_SOURCE MATERIAL_

>>>>>

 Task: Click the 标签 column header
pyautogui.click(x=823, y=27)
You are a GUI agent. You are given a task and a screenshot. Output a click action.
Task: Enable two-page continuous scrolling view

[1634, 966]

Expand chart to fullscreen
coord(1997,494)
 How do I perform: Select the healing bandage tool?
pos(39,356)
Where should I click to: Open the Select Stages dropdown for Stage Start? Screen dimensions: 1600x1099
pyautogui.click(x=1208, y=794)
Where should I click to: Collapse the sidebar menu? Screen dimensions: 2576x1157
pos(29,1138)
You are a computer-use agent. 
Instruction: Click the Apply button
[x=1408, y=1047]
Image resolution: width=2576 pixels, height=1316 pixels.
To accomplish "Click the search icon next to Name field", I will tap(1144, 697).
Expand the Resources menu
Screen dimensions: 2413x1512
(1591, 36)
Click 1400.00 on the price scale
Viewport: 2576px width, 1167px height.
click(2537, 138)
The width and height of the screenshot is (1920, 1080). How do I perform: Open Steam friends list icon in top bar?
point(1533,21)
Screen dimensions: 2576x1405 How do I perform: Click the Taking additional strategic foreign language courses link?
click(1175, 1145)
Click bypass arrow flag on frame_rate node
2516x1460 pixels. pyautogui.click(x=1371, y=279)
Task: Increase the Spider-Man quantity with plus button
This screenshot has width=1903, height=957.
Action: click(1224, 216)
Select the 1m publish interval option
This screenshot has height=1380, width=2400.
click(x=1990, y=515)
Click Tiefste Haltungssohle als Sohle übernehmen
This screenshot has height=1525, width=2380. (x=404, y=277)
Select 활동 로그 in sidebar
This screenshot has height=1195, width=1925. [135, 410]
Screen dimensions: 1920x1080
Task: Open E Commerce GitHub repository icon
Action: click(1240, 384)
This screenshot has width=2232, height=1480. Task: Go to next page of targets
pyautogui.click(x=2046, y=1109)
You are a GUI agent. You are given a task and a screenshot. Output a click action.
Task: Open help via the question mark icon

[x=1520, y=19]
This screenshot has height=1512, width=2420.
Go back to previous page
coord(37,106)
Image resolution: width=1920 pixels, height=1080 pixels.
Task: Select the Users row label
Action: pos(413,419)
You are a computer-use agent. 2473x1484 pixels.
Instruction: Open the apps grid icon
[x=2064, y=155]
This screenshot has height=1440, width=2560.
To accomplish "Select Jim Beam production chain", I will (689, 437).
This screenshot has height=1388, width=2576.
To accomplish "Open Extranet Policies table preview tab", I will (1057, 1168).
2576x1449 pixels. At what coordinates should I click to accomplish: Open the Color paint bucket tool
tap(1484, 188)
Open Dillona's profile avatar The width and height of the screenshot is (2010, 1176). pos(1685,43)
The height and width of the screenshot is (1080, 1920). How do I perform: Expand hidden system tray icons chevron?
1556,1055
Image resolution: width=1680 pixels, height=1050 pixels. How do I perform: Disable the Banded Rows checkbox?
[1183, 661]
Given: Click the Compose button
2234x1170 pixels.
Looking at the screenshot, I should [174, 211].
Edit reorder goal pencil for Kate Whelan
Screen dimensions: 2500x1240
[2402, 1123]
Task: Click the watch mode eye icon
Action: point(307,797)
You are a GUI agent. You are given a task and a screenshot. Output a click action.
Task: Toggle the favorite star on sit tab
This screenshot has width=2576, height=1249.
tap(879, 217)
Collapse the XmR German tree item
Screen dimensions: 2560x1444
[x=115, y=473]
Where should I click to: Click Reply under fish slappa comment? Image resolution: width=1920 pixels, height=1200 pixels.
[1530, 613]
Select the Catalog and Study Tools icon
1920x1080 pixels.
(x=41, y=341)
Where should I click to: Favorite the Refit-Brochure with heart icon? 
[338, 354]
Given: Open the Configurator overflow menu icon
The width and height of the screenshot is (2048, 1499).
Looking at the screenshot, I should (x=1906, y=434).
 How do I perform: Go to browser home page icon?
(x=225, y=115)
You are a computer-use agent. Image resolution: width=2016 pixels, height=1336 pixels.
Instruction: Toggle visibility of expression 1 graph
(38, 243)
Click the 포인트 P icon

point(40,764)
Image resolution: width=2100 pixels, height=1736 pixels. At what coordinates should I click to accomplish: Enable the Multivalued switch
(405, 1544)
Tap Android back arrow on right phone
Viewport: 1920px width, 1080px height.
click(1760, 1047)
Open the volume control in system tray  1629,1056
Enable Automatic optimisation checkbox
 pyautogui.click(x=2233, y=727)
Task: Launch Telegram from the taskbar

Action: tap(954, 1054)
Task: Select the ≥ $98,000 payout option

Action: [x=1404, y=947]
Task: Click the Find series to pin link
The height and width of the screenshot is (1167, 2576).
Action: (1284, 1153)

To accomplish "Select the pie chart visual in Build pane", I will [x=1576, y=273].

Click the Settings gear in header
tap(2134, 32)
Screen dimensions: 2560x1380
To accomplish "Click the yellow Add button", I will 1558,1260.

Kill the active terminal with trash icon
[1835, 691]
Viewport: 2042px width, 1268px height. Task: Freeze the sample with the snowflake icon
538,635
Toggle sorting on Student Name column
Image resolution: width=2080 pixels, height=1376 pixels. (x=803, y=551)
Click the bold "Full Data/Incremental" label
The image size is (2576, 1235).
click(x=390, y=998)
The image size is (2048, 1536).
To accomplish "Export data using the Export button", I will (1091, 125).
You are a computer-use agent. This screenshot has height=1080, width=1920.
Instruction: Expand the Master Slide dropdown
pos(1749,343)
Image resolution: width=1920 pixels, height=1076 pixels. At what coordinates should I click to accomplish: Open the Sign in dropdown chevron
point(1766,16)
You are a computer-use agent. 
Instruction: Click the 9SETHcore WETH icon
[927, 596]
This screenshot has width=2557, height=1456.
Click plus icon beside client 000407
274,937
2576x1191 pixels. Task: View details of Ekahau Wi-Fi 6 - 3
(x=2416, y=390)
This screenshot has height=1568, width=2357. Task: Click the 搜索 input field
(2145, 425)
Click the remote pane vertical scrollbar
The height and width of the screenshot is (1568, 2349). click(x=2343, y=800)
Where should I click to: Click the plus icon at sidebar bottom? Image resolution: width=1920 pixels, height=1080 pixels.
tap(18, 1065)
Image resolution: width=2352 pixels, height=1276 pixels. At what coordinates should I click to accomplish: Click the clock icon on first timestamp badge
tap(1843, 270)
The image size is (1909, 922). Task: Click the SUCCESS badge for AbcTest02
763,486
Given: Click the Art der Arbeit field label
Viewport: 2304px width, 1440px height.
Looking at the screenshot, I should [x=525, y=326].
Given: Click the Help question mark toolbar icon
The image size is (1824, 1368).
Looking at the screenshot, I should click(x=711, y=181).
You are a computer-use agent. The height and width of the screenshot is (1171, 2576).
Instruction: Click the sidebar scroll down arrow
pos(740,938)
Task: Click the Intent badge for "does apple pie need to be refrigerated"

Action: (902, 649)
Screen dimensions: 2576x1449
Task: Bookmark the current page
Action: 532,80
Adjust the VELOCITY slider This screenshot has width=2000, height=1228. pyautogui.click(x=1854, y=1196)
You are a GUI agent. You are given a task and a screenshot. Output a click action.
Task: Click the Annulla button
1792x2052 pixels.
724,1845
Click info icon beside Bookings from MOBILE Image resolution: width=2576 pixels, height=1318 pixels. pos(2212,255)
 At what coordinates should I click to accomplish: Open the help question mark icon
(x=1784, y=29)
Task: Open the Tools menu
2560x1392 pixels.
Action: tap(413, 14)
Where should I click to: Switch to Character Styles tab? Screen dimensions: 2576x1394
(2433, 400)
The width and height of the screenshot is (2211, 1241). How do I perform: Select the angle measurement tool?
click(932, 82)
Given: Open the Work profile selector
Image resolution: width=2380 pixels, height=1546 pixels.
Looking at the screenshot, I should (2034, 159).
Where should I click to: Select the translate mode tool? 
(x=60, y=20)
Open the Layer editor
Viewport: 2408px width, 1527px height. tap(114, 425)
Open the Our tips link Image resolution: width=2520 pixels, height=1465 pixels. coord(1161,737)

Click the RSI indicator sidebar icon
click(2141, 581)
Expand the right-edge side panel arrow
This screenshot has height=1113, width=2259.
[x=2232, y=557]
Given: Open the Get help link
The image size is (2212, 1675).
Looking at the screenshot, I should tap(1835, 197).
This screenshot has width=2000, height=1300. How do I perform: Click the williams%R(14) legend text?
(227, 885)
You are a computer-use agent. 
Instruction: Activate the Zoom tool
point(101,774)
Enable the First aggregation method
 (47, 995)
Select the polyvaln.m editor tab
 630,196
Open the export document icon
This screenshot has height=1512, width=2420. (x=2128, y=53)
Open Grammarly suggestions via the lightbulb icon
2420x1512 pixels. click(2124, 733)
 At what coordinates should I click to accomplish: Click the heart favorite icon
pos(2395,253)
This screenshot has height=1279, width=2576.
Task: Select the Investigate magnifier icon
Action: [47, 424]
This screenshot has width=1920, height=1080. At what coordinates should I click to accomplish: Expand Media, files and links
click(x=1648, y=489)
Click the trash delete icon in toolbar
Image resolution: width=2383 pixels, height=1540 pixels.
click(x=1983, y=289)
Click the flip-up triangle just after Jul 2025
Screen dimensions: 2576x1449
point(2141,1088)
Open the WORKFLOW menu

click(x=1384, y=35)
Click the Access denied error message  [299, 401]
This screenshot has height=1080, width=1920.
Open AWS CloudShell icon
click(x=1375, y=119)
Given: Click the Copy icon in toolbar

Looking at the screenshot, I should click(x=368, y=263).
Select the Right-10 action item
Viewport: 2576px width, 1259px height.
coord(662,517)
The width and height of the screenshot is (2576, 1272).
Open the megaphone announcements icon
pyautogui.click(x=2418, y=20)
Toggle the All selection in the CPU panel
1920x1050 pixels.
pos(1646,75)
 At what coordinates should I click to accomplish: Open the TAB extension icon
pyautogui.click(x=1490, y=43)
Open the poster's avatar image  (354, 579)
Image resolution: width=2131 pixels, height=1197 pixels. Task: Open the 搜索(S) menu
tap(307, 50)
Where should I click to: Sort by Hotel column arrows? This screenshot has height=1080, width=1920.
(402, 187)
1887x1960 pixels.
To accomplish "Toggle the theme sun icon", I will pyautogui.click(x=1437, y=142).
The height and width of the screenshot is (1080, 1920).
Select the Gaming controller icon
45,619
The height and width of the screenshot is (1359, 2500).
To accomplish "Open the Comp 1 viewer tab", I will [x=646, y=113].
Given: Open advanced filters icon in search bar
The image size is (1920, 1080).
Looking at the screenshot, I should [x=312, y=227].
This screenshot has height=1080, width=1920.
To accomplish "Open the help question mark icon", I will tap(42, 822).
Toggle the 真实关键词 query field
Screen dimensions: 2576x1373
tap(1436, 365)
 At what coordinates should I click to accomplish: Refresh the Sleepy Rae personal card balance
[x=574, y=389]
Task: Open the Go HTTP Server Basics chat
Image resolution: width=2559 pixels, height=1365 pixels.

<<<<<

_AIM OF THE EXERCISE_
Wherever the string "search" shows up in the material, copy the line that holds it.

_SOLUTION TO THIS PROBLEM_
To accomplish "Click the search icon next to Name field", I will tap(1144, 697).
Given: Open advanced filters icon in search bar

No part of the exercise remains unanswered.